Les données DPE/ADEME portent sur 963 logements diagnostiqués à Sathonay-Camp. Le taux de passoires thermiques (classements F et G) s'établit à 5,8 %, soit environ 56 logements dans l'échantillon DPE. C'est en dessous de la moyenne nationale (autour de 17 %), ce qui signale un parc globalement plus récent ou mieux entretenu que la moyenne française. La consommation moyenne à 137 kWh/m2/an situe le parc dans une performance correcte : la limite conventionnelle entre bonne et passable performance se situe souvent autour de 150 kWh/m2/an. Ce que cela implique concrètement en termes de décision. Pour un acheteur : éviter les biens classés F ou G est aujourd'hui une obligation pratique, pas seulement une préférence. Les logements F sont interdits à la location depuis 2025 ; les G l'étaient déjà depuis 2023. Pour un investisseur locatif, acheter un F ou un G sans budget travaux de rénovation énergétique intégré dans le prix d'achat revient à acheter un actif illégalement inexploitable. Pour un propriétaire occupant, un classement F ou G génère des charges de chauffage significativement plus élevées et une décote à la revente croissante : les acheteurs informés négocient désormais le coût des travaux de rénovation en déduction du prix. La perspective 2034 concerne les E : même un bien classé E devra être rénové pour rester louable dans neuf ans. Sur un marché déjà en correction de 18 %, la décote d'une passoire thermique s'accumule à la baisse générale des prix. Le croisement DPE x prix x tendance rend les passoires locales doublement risquées : ne les acheter qu'avec une décote explicite couvrant le coût des travaux de rénovation vers un C ou D minimum.
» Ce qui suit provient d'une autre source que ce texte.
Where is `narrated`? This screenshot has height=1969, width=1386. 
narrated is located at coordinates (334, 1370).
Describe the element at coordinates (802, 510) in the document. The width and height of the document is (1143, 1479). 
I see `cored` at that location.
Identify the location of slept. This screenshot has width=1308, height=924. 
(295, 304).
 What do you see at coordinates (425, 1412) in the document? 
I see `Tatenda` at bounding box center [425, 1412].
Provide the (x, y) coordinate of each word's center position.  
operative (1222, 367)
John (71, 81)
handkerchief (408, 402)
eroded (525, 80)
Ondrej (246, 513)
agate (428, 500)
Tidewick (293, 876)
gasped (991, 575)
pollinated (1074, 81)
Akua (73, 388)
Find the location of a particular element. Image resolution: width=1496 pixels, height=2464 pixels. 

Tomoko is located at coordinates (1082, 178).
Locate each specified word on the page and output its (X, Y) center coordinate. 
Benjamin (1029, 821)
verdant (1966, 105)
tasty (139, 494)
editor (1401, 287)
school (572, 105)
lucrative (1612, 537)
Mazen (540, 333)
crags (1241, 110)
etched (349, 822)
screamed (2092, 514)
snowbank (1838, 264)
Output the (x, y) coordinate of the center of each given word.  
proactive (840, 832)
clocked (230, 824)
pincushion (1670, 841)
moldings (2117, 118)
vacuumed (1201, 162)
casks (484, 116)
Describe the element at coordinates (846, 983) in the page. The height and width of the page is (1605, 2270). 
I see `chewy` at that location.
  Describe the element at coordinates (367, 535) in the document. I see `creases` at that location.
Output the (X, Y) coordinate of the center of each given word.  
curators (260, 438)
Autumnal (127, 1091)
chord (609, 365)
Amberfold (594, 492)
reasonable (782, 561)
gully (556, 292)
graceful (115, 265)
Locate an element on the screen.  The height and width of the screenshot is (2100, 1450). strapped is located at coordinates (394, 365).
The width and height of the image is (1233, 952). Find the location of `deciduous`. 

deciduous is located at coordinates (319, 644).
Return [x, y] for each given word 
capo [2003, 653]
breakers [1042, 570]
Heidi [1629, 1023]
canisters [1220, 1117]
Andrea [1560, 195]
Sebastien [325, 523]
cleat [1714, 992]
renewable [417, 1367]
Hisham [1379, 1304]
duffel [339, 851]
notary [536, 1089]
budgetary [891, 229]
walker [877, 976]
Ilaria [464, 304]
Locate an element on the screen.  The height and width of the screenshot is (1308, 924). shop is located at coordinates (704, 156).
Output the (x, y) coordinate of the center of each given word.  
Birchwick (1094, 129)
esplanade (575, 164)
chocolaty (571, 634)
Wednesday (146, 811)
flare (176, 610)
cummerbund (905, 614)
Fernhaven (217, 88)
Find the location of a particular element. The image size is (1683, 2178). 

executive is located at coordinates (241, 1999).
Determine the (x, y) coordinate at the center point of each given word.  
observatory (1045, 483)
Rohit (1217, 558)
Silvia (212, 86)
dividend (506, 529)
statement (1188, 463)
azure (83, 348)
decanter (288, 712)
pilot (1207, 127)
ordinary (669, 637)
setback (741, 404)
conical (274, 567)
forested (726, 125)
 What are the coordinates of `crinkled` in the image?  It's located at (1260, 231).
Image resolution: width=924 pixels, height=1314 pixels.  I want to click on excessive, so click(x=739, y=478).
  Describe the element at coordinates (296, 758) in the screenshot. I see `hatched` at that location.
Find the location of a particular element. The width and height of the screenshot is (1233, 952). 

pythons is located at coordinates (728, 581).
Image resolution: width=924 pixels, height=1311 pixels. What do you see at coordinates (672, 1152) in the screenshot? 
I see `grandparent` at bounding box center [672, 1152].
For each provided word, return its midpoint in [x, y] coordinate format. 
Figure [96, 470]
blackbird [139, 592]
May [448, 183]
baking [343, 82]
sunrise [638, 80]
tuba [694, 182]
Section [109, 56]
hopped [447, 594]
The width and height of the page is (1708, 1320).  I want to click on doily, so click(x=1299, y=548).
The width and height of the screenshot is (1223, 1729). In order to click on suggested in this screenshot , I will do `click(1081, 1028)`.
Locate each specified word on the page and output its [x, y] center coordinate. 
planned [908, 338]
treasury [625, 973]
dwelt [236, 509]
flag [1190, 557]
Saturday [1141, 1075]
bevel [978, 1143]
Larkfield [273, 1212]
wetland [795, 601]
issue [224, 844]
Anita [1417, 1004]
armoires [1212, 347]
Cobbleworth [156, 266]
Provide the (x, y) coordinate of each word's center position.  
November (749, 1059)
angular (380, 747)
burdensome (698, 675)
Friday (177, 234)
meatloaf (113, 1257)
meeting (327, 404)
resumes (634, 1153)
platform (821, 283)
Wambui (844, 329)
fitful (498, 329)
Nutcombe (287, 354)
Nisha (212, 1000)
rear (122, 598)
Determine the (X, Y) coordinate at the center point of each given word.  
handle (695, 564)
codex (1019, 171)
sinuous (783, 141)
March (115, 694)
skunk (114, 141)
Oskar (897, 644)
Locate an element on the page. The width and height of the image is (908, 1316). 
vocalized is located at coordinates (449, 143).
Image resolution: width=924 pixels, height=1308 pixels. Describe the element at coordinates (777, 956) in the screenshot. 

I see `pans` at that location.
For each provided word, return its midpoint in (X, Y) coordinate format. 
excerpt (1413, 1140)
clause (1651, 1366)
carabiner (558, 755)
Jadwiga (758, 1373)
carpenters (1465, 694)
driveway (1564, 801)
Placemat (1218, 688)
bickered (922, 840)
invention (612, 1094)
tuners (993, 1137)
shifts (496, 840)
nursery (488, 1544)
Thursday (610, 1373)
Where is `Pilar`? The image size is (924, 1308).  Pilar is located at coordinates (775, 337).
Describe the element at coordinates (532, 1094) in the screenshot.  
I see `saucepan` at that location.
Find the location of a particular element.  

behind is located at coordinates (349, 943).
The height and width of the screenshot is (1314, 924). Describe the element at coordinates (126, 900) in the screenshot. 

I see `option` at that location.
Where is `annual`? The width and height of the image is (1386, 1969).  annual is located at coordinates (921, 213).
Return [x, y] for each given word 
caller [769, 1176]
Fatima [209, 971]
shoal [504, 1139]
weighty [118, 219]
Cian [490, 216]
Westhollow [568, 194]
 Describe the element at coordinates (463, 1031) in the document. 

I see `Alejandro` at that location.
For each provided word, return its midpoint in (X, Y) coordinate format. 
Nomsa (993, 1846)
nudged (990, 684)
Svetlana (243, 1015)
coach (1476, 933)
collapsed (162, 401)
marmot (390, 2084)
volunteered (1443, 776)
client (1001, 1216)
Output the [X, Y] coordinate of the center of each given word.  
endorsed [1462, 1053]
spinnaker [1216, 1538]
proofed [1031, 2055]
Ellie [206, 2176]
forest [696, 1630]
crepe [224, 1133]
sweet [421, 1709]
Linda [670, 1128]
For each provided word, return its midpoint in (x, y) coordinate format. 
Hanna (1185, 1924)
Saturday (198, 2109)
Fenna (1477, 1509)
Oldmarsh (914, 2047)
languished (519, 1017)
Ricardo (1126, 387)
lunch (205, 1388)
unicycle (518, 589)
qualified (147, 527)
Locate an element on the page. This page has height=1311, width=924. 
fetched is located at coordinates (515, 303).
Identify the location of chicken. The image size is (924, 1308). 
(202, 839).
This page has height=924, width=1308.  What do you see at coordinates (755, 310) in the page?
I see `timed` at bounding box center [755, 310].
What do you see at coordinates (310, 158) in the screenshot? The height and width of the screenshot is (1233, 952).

Vivre à Sathonay-Camp : services, démographie, contexte social ?
Sathonay-Camp compte 7 019 habitants et a enregistré une croissance démographique de 2,35 % sur cinq ans. Ce n'est pas une expansion spectaculaire, mais c'est une progression positive qui traduit une attractivité résidentielle modeste et stable, pas un exode. Le tissu de services est le point fort objectif de la commune. Les scores d'équipement indiquent une couverture complète en santé (score 100) et en commerces (score 100), une bonne desserte éducative (score 75) et un score transport correct (score 70). Ces données BPE confirment qu'un ménage peut fonctionner au quotidien sans dépendre d'une voiture pour chaque déplacement. C'est un atout réel dans un arbitrage achat entre communes périurbaines. Le contexte socio-économique est plus contrasté et doit être lu sans filtre. Le revenu médian par unité de consommation s'établit à 24 219 EUR/an, avec un taux de pauvreté à 17,8 % et un taux de chômage à 7,8 % selon les données INSEE/IRIS. Ces indicateurs sont sensiblement dégradés par rapport aux médianes françaises (le taux de pauvreté national tourne autour de 14-15 %). Pour un acheteur en résidence principale, cela implique que la demande solvable locale est structurellement limitée, ce qui pèse sur le potentiel de revalorisation des prix à moyen terme. Pour un investisseur locatif, cela signifie un profil de locataires à revenus contraints, avec des loyers plafonnés par la solvabilité réelle des ménages. Le score de sécurité à 51 sur 100 est dans la moyenne basse : ce n'est pas un signal rouge, mais ce n'est pas un atout non plus. Le score de localisation à 45 traduit une position périurbaine sans prime de centralité. En résumé : Sathonay-Camp offre des services du quotidien bien couverts, une population qui croît légèrement, mais un tissu économique local sous tension et un positionnement socio-économique qui plafonne le potentiel de marché.